Saturday, July 4, 2020

This is Geometry Processing Made Easy


❤️ Check out Linode here and get $20 free credit on your account: https://ift.tt/2LaDQJb 📝 The paper "Monte Carlo Geometry Processing: A Grid-Free Approach to PDE-Based Methods on Volumetric Domains" is available here: https://ift.tt/2VLOFY0 Implementations: - https://twitter.com/iquilezles/status/1258218688726962183 - https://twitter.com/iquilezles/status/1258237114958802944 - https://ift.tt/3eY2Lx2 Our mega video on Multiple Importance Sampling: https://www.youtube.com/watch?v=TbWQ4lMnLNw Koiava’s MIS implementation: https://ift.tt/1vHDH1F My course at the Vienna University of Technology on light transport is available here. It is completely free for everyone: https://ift.tt/2rdtvDu 🙏 We would like to thank our generous Patreon supporters who make Two Minute Papers possible: Aleksandr Mashrabov, Alex Haro, Alex Paden, Andrew Melnychuk, Angelos Evripiotis, Benji Rabhan, Bruno Mikuš, Bryan Learn, Christian Ahlin, Daniel Hasegan, Eric Haddad, Eric Martel, Gordon Child, Javier Bustamante, Lorin Atzberger, Lukas Biewald, Michael Albrecht, Nikhil Velpanur, Owen Campbell-Moore, Owen Skarpness, Robin Graham, Steef, Sunil Kim, Taras Bobrovytsky, Thomas Krcmar, Torsten Reil, Tybie Fitzhugh. More info if you would like to appear here: https://ift.tt/2icTBUb Károly Zsolnai-Fehér's links: Instagram: https://ift.tt/2KBCNkT Twitter: https://twitter.com/twominutepapers Web: https://ift.tt/1NwkG9m

Transformers are RNNs: Fast Autoregressive Transformers with Linear Attention (Paper Explained)

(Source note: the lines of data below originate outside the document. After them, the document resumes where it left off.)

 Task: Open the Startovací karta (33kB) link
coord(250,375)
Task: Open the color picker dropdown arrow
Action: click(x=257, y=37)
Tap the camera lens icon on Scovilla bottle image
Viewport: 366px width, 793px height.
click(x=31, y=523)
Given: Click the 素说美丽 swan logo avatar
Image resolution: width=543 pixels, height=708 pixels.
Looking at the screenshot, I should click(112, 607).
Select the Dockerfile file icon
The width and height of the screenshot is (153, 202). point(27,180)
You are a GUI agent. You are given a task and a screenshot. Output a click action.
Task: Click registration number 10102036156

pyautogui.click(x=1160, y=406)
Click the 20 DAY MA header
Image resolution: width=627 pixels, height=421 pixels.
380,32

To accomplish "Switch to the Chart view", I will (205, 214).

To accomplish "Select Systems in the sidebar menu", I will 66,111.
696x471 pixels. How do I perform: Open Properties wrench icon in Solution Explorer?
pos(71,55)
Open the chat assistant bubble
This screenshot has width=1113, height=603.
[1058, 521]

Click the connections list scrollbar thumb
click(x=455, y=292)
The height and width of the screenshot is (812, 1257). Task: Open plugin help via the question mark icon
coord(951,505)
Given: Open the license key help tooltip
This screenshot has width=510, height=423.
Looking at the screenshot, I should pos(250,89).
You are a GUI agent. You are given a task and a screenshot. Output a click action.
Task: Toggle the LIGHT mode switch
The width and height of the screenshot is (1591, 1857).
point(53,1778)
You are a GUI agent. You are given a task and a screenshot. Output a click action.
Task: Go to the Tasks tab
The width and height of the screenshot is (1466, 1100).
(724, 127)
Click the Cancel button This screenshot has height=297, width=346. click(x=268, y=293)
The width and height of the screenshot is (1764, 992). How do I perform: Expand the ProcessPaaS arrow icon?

#ai #attention #transformer #deeplearning Transformers are famous for two things: Their superior performance and their insane requirements of compute and memory. This paper reformulates the attention mechanism in terms of kernel functions and obtains a linear formulation, which reduces these requirements. Surprisingly, this formulation also surfaces an interesting connection between autoregressive transformers and RNNs. OUTLINE: 0:00 - Intro & Overview 1:35 - Softmax Attention & Transformers 8:40 - Quadratic Complexity of Softmax Attention 9:40 - Generalized Attention Mechanism 13:45 - Kernels 20:40 - Linear Attention 25:20 - Experiments 28:30 - Intuition on Linear Attention 33:55 - Connecting Autoregressive Transformers and RNNs 41:30 - Caveats with the RNN connection 46:00 - More Results & Conclusion Paper: https://ift.tt/3g9qKtf Website: https://ift.tt/2YO6lV3 Code: https://ift.tt/38rVYsZ My Video on Attention: https://youtu.be/iDulhoQ2pro My Video on BERT: https://youtu.be/-9evrZnBorM Abstract: Transformers achieve remarkable performance in several tasks but due to their quadratic complexity, with respect to the input's length, they are prohibitively slow for very long sequences. To address this limitation, we express the self-attention as a linear dot-product of kernel feature maps and make use of the associativity property of matrix products to reduce the complexity from (N2) to (N), where N is the sequence length. We show that this formulation permits an iterative implementation that dramatically accelerates autoregressive transformers and reveals their relationship to recurrent neural networks. Our linear transformers achieve similar performance to vanilla transformers and they are up to 4000x faster on autoregressive prediction of very long sequences. Authors: Angelos Katharopoulos, Apoorv Vyas, Nikolaos Pappas, François Fleuret Links: YouTube: https://www.youtube.com/c/yannickilcher Twitter: https://twitter.com/ykilcher Discord: https://ift.tt/3dJpBrR BitChute: https://ift.tt/38iX6OV Minds: https://ift.tt/37igBpB

Friday, July 3, 2020

On the Measure of Intelligence by François Chollet - Part 4: The ARC Challenge (Paper Explained)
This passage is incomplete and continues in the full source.